--- EXERCISE INSTRUCTIONS ---
In your answer, print each of the records below exactly.

____________________

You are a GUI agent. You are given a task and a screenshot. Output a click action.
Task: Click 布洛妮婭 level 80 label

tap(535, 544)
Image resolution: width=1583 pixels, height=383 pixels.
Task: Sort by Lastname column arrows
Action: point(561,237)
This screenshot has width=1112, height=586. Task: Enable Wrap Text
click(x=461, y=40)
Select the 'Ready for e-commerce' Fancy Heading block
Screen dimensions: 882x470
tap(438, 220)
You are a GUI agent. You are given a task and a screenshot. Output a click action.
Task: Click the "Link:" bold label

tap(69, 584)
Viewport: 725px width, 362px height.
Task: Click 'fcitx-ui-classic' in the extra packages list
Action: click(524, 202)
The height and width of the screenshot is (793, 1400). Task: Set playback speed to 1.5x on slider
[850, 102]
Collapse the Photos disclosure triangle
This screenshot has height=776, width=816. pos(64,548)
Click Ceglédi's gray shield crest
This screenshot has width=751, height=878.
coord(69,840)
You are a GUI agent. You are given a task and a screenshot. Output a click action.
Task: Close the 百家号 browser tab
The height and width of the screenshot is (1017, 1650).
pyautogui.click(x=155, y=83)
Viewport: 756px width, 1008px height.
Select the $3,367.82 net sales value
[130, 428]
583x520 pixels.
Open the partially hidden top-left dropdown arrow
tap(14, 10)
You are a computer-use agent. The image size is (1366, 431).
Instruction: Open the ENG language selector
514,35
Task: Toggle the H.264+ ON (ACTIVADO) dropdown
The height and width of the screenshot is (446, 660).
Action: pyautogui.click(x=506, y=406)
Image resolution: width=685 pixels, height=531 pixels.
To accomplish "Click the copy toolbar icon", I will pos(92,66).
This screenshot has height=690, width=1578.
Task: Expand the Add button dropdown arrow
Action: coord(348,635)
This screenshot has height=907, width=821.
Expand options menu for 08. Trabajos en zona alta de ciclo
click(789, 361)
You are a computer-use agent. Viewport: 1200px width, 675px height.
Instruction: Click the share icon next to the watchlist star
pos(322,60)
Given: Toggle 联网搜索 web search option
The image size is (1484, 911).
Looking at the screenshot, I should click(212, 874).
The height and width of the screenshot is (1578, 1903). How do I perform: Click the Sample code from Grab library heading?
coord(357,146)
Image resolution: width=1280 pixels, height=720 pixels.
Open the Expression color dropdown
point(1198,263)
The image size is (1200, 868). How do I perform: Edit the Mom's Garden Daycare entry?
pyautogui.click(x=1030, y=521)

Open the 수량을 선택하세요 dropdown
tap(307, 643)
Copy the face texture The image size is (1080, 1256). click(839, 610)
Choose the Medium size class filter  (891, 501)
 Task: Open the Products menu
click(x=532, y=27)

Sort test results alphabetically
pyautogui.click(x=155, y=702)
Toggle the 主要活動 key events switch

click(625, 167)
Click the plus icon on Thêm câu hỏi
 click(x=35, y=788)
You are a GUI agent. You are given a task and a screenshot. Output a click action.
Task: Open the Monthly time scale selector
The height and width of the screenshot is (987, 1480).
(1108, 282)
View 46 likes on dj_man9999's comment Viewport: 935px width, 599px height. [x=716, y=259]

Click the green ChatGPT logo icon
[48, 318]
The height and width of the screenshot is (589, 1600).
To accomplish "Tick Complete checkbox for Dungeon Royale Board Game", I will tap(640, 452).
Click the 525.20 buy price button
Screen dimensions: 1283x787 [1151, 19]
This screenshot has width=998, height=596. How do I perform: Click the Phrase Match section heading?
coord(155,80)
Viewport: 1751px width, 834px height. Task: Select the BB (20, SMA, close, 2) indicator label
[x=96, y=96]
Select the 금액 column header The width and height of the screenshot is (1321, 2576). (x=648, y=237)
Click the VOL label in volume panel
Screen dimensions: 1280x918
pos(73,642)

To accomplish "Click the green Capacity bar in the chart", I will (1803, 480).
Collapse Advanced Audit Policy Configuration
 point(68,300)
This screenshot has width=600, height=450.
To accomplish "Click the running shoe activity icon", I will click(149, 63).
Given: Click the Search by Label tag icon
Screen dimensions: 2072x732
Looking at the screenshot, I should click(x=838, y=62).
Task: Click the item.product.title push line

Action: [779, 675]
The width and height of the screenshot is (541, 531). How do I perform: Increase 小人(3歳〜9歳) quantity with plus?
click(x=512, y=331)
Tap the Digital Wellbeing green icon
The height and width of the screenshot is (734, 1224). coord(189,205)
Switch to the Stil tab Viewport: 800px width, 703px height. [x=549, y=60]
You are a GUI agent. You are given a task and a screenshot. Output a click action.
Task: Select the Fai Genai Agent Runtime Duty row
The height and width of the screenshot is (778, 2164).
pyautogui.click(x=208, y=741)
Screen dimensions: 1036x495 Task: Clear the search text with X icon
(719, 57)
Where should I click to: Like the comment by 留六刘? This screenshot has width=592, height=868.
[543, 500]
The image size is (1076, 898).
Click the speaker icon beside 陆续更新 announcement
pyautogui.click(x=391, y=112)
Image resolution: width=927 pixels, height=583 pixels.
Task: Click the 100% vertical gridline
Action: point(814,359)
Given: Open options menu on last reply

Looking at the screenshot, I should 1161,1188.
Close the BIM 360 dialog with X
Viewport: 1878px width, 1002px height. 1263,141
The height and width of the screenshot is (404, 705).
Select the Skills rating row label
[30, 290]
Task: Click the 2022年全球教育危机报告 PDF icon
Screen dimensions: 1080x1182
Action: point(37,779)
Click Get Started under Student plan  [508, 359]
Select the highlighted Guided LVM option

____________________

--- EXPECTED ANSWER ---
You are a GUI agent. You are given a task and a screenshot. Output a click action.
Task: Click 布洛妮婭 level 80 label

tap(535, 544)
Image resolution: width=1583 pixels, height=383 pixels.
Task: Sort by Lastname column arrows
Action: point(561,237)
This screenshot has width=1112, height=586. Task: Enable Wrap Text
click(x=461, y=40)
Select the 'Ready for e-commerce' Fancy Heading block
Screen dimensions: 882x470
tap(438, 220)
You are a GUI agent. You are given a task and a screenshot. Output a click action.
Task: Click the "Link:" bold label

tap(69, 584)
Viewport: 725px width, 362px height.
Task: Click 'fcitx-ui-classic' in the extra packages list
Action: click(524, 202)
The height and width of the screenshot is (793, 1400). Task: Set playback speed to 1.5x on slider
[850, 102]
Collapse the Photos disclosure triangle
This screenshot has height=776, width=816. pos(64,548)
Click Ceglédi's gray shield crest
This screenshot has width=751, height=878.
coord(69,840)
You are a GUI agent. You are given a task and a screenshot. Output a click action.
Task: Close the 百家号 browser tab
The height and width of the screenshot is (1017, 1650).
pyautogui.click(x=155, y=83)
Viewport: 756px width, 1008px height.
Select the $3,367.82 net sales value
[130, 428]
583x520 pixels.
Open the partially hidden top-left dropdown arrow
tap(14, 10)
You are a computer-use agent. The image size is (1366, 431).
Instruction: Open the ENG language selector
514,35
Task: Toggle the H.264+ ON (ACTIVADO) dropdown
The height and width of the screenshot is (446, 660).
Action: pyautogui.click(x=506, y=406)
Image resolution: width=685 pixels, height=531 pixels.
To accomplish "Click the copy toolbar icon", I will pos(92,66).
This screenshot has height=690, width=1578.
Task: Expand the Add button dropdown arrow
Action: coord(348,635)
This screenshot has height=907, width=821.
Expand options menu for 08. Trabajos en zona alta de ciclo
click(789, 361)
You are a computer-use agent. Viewport: 1200px width, 675px height.
Instruction: Click the share icon next to the watchlist star
pos(322,60)
Given: Toggle 联网搜索 web search option
The image size is (1484, 911).
Looking at the screenshot, I should click(212, 874).
The height and width of the screenshot is (1578, 1903). How do I perform: Click the Sample code from Grab library heading?
coord(357,146)
Image resolution: width=1280 pixels, height=720 pixels.
Open the Expression color dropdown
point(1198,263)
The image size is (1200, 868). How do I perform: Edit the Mom's Garden Daycare entry?
pyautogui.click(x=1030, y=521)

Open the 수량을 선택하세요 dropdown
tap(307, 643)
Copy the face texture The image size is (1080, 1256). click(839, 610)
Choose the Medium size class filter  (891, 501)
 Task: Open the Products menu
click(x=532, y=27)

Sort test results alphabetically
pyautogui.click(x=155, y=702)
Toggle the 主要活動 key events switch

click(625, 167)
Click the plus icon on Thêm câu hỏi
 click(x=35, y=788)
You are a GUI agent. You are given a task and a screenshot. Output a click action.
Task: Open the Monthly time scale selector
The height and width of the screenshot is (987, 1480).
(1108, 282)
View 46 likes on dj_man9999's comment Viewport: 935px width, 599px height. [x=716, y=259]

Click the green ChatGPT logo icon
[48, 318]
The height and width of the screenshot is (589, 1600).
To accomplish "Tick Complete checkbox for Dungeon Royale Board Game", I will tap(640, 452).
Click the 525.20 buy price button
Screen dimensions: 1283x787 [1151, 19]
This screenshot has width=998, height=596. How do I perform: Click the Phrase Match section heading?
coord(155,80)
Viewport: 1751px width, 834px height. Task: Select the BB (20, SMA, close, 2) indicator label
[x=96, y=96]
Select the 금액 column header The width and height of the screenshot is (1321, 2576). (x=648, y=237)
Click the VOL label in volume panel
Screen dimensions: 1280x918
pos(73,642)

To accomplish "Click the green Capacity bar in the chart", I will (1803, 480).
Collapse Advanced Audit Policy Configuration
 point(68,300)
This screenshot has width=600, height=450.
To accomplish "Click the running shoe activity icon", I will click(149, 63).
Given: Click the Search by Label tag icon
Screen dimensions: 2072x732
Looking at the screenshot, I should click(x=838, y=62).
Task: Click the item.product.title push line

Action: [779, 675]
The width and height of the screenshot is (541, 531). How do I perform: Increase 小人(3歳〜9歳) quantity with plus?
click(x=512, y=331)
Tap the Digital Wellbeing green icon
The height and width of the screenshot is (734, 1224). coord(189,205)
Switch to the Stil tab Viewport: 800px width, 703px height. [x=549, y=60]
You are a GUI agent. You are given a task and a screenshot. Output a click action.
Task: Select the Fai Genai Agent Runtime Duty row
The height and width of the screenshot is (778, 2164).
pyautogui.click(x=208, y=741)
Screen dimensions: 1036x495 Task: Clear the search text with X icon
(719, 57)
Where should I click to: Like the comment by 留六刘? This screenshot has width=592, height=868.
[543, 500]
The image size is (1076, 898).
Click the speaker icon beside 陆续更新 announcement
pyautogui.click(x=391, y=112)
Image resolution: width=927 pixels, height=583 pixels.
Task: Click the 100% vertical gridline
Action: point(814,359)
Given: Open options menu on last reply

Looking at the screenshot, I should 1161,1188.
Close the BIM 360 dialog with X
Viewport: 1878px width, 1002px height. 1263,141
The height and width of the screenshot is (404, 705).
Select the Skills rating row label
[30, 290]
Task: Click the 2022年全球教育危机报告 PDF icon
Screen dimensions: 1080x1182
Action: point(37,779)
Click Get Started under Student plan  [508, 359]
Select the highlighted Guided LVM option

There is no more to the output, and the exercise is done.